CONSEGNA » Nel testo sull'ospedale di Gela, quali iniziative non sono bastate a cambiare la situazione?

Il comitato “Sos Vittorio Emanuele III” torna sulla problematica della carenza di medici al nosocomio gelese che si traduce in una carenza di servizi.
Senza medici i reparti vengono ridimensionati nella migliore delle ipotesi. Nella peggiore vengono chiusi o non aprono mai i battenti.
Il comitato rivolge all’attenzione del Sindaco, del Presidente della commissione consiliare sanità, dei consiglieri comunali, dei segretari locali di partito, del deputato regionale e dei senatori della Repubblica, la situazione dell'ospedale Vittorio Emanuele III di Gela e chiede: «c’è un futuro certo per questa struttura?
Sono passati mesi, scadute promesse, ma nulla è cambiato. Sembra che non siano bastati i Sit-in, le manifestazioni, le sottoscrizioni e gli esposti, l’ospedale di Gela vessa ancora nella situazione che abbiamo denunciato: nessun vero potenziamento, nessun nuovo rimpinguamento dell’organico, solo promesse, rinnovate ma mai mantenute, con la silente complicità della politica locale».

DATI REGISTRATI »
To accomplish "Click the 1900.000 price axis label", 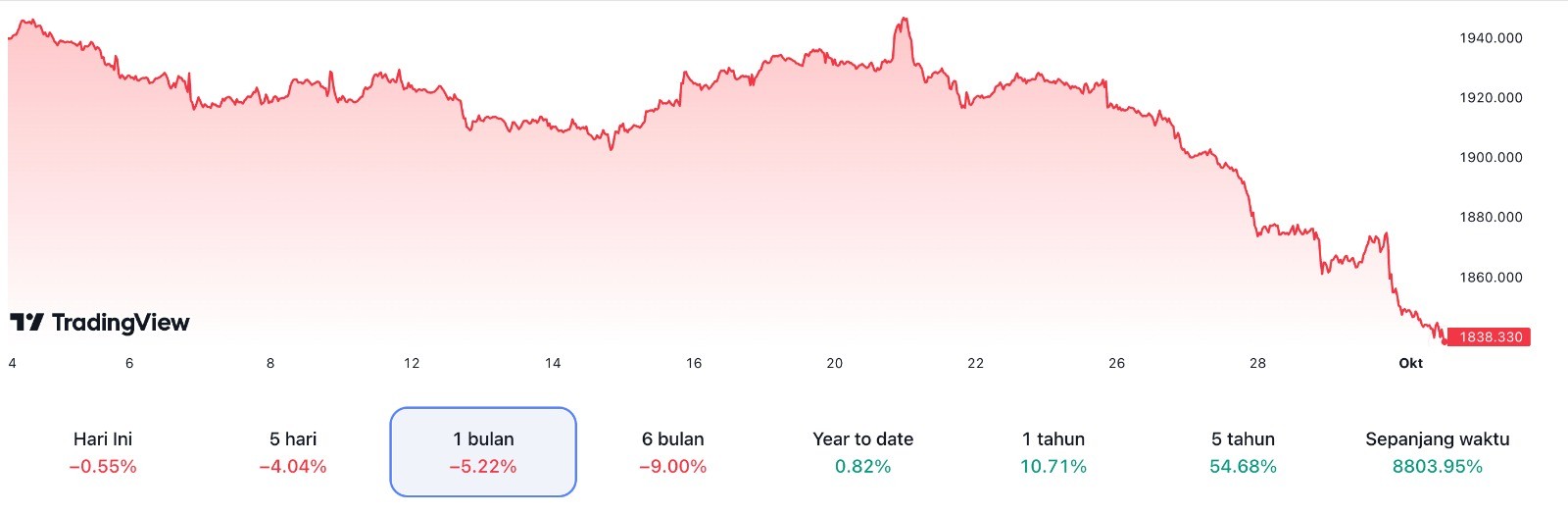I will coord(1491,158).
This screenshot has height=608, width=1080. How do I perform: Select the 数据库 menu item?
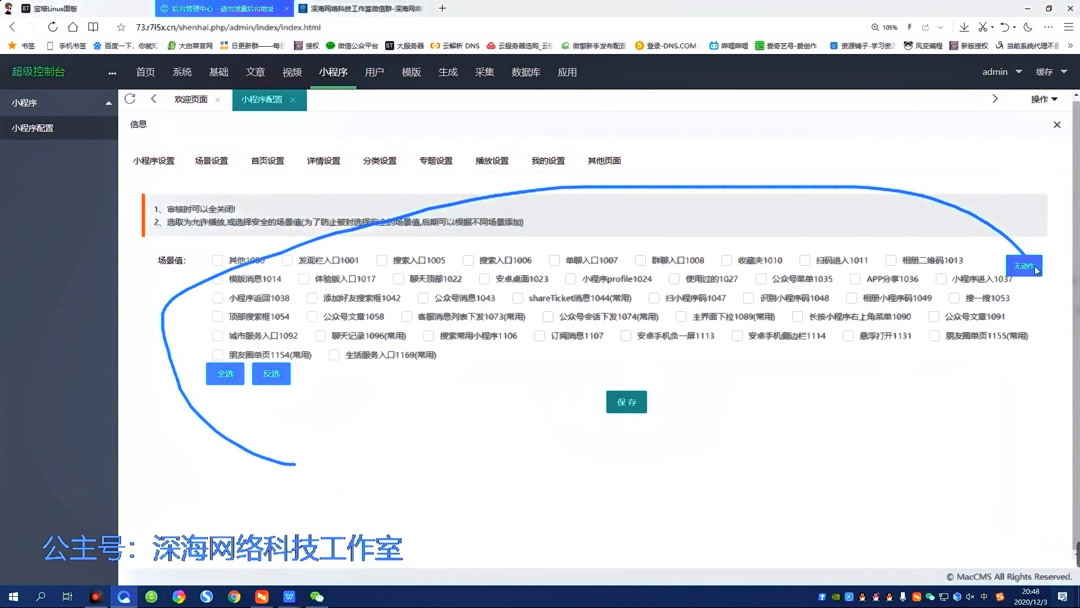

RISPOSTA » I sit-in, le manifestazioni, le sottoscrizioni e gli esposti.